Há muitos anos Seu Agenor usa suas tardes de aposentado para caminhar pela pequena praça localizada no bairro onde mora. Quando mudou lá, ainda no ano de 1966, o local era tranqüilo, com casas espaçadas uma das outras e muito verde.
Observando a correria da criançada, ele pensa com seus botões: “No meu tempo, aqui era mais gosto!”
Hoje o cenário é diferente. Jovens se reúnem nas calçadas para conversarem em voz alta e ouvir música. “Música não, isso não é música. Falta àquela poesia como no meu tempo”, brada ele, já em casa na companhia da esposa.
Mas pior do que as músicas para Seu Agenor são os filmes que infestam a televisão. Explosões, correria, velocidade. Bons tempos quando ele podia pegar sua então nova namorada e ir ao cinema assistir a algum filme de cowboy, de preferência com John Wayne. Por que no tempo dele, macho tinha cara de macho.

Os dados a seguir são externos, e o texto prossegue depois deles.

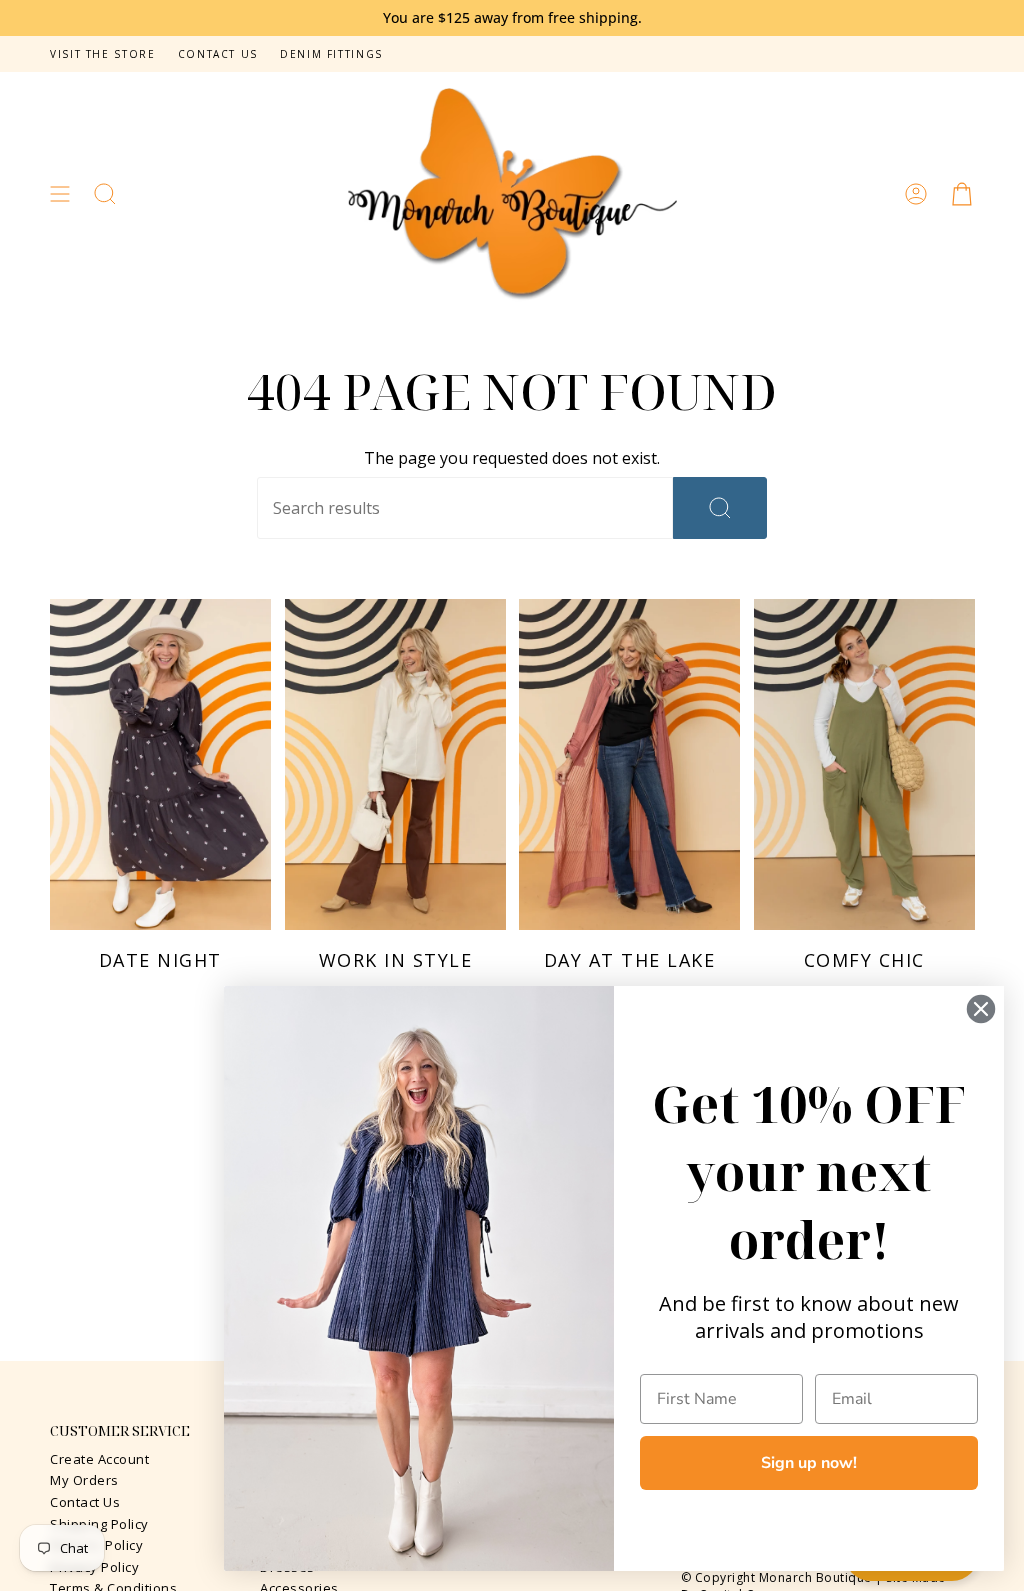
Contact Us (218, 54)
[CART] (962, 194)
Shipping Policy (99, 1524)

O mesmo vale para as mocinhas de novelas, que tinham uma beleza natural, sem os excessos artificiais de hoje. “No meu tempo dava gosto ver novela”, já reclamou Seu Agenor.

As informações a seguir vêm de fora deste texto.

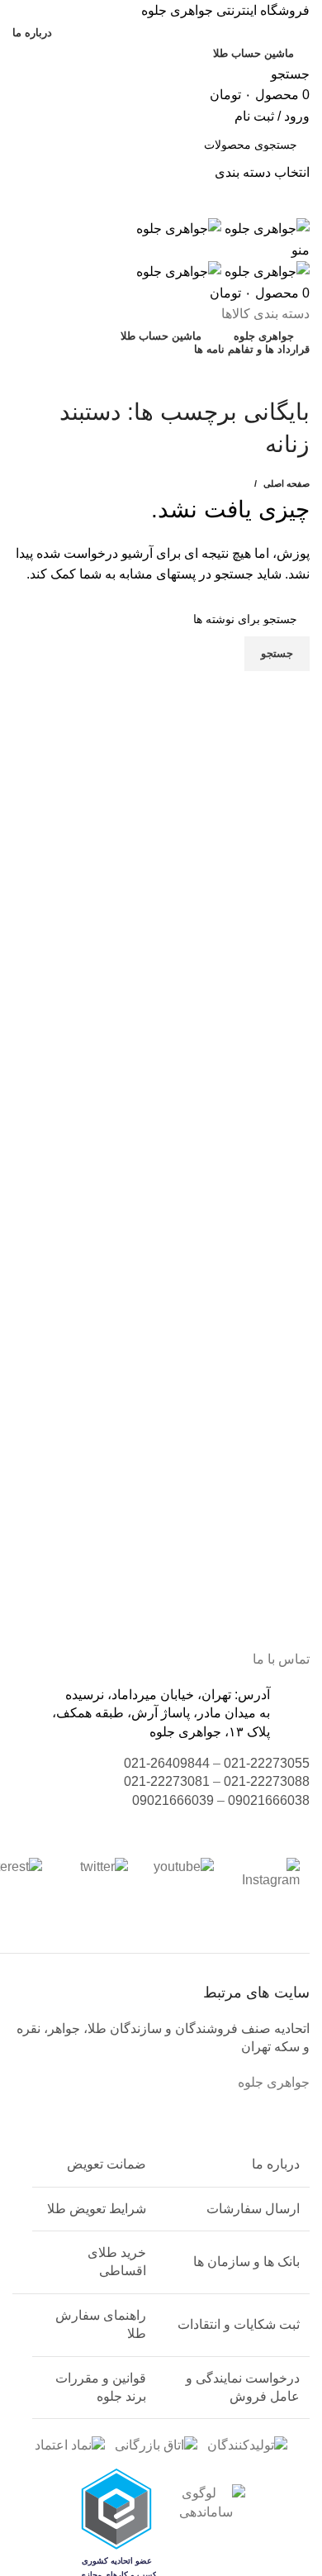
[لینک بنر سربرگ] (161, 1288)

O tempo é contado cronologicamente, mas em seu sentido prático tange a abstração. Já em sua seara mais poética nasce esse sentimento de querer capturá-lo para chamá-lo de nosso.
Conforme os anos passam, os momentos que se esvaem começam a se tornar ainda mais nosso, talvez pela diminuição da coletividade que com a gente dividiu “àquele” tempo.
Se pudesse, Seu Agenor traria “Seu tempo” de volta, mas nos momentos de angustia, pensa que sua vontade de potencia é a prova de que o tempo que ele achou ser dele não pode ser dividido como numa reforma agrária. Pena.
Mas hoje é domingo. Os netos devem vir visitar Seu Agenor. Quando isso acontece, passado e presente se encontram e ele ganha o século 21 de presente e descobre que o tempo é de quem pegar.